GE -- the big one -- announced earlier this week they're splitting into three companies. We talked about that earlier today on the M&A show. Toshiba said "Yes, sure, split into three, sounds like a good idea. Let's do that." Johnson & Johnson -- splitting only into two, so not quite the same. We have a lot going on. There are a lot of other breakups.

What do you guys think? Is this a new trend? Are we entering a new era of "smaller is better" here? What's one company you might think about that might be better off as two or more companies instead of one big combined entity. Rachel, let's start with you: What do you think about this?

Rachel Warren: Yeah, I think it's very interesting. I'm not really thinking this is the beginning of a new trend, per se. I think when you have some of these companies that are on the verge of, or already perhaps are entering, monopoly territory, it's presumably a good way to keep regulators off their backs a little bit. And, I think that apart from a regulatory perspective, sometimes companies have a lot of reasons to split into multiple entities. I think one really common reason is as a means of promoting faster growth.

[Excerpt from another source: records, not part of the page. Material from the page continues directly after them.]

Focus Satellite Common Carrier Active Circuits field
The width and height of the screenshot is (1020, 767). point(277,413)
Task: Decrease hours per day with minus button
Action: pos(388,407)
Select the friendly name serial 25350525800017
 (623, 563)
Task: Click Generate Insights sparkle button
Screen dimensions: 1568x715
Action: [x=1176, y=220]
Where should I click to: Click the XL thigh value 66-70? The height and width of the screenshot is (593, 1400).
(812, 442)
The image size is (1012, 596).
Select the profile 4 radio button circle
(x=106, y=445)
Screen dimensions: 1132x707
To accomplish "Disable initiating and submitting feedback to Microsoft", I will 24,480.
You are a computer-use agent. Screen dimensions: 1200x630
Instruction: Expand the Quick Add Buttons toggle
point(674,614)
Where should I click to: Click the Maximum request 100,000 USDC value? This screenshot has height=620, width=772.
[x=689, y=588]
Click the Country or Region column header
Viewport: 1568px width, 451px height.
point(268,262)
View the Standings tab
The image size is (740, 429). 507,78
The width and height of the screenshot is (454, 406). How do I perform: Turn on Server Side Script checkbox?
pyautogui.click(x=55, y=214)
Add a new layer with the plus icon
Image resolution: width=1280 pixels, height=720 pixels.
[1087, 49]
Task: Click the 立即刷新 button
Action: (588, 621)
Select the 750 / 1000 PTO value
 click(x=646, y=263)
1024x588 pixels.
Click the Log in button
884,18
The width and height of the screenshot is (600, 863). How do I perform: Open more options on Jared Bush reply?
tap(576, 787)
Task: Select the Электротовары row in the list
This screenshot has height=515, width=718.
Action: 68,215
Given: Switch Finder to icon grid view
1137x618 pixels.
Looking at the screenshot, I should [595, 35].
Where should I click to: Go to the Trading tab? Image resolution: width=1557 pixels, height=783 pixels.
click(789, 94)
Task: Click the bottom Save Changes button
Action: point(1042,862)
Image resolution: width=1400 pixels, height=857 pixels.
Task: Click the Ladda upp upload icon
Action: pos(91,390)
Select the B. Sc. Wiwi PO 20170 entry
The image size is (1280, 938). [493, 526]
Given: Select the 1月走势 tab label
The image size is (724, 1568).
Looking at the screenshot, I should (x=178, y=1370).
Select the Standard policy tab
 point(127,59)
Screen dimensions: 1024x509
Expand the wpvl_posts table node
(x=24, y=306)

Maybe you have a variety of business segments, and perhaps one or more is potentially held back by the others, and splitting into these various companies could promote the most optimal growth for all. You can focus on accelerating revenue and profits perhaps on a different scale than when these entities are all wrapped up into one.

And going back to what you were mentioning, I think this was one of the reasons behind J&J's announced split. You look at a company like this, one of the largest pharmaceutical companies in the world, one of the oldest pharmaceutical companies in existence: Why would they split up after being in the same business structure for so long? One of the things that management said was, the separation of their consumer health business is "the best way to accelerate our efforts to serve consumers, healthcare professionals, create opportunities for our talented global team, drive profitable growth, and improve healthcare outcomes for people around the world."

They also said that the split addresses segments that have essentially grown into these different businesses. So from a business perspective, this can be a great way to drive future growth. Johnson & Johnson has said, for example, that it's not anything related to this other recent move they made, which was to essentially form a subsidiary and consolidate all their talc lawsuits into that subsidiary, and then it files bankruptcy.

Presumably, this isn't to address some legal shielding, but it is interesting that you're seeing these major companies make these splits. I think you could say maybe they're anticipating regulators' moves. But at the same time, there are also some really clear business advantages to be had from that.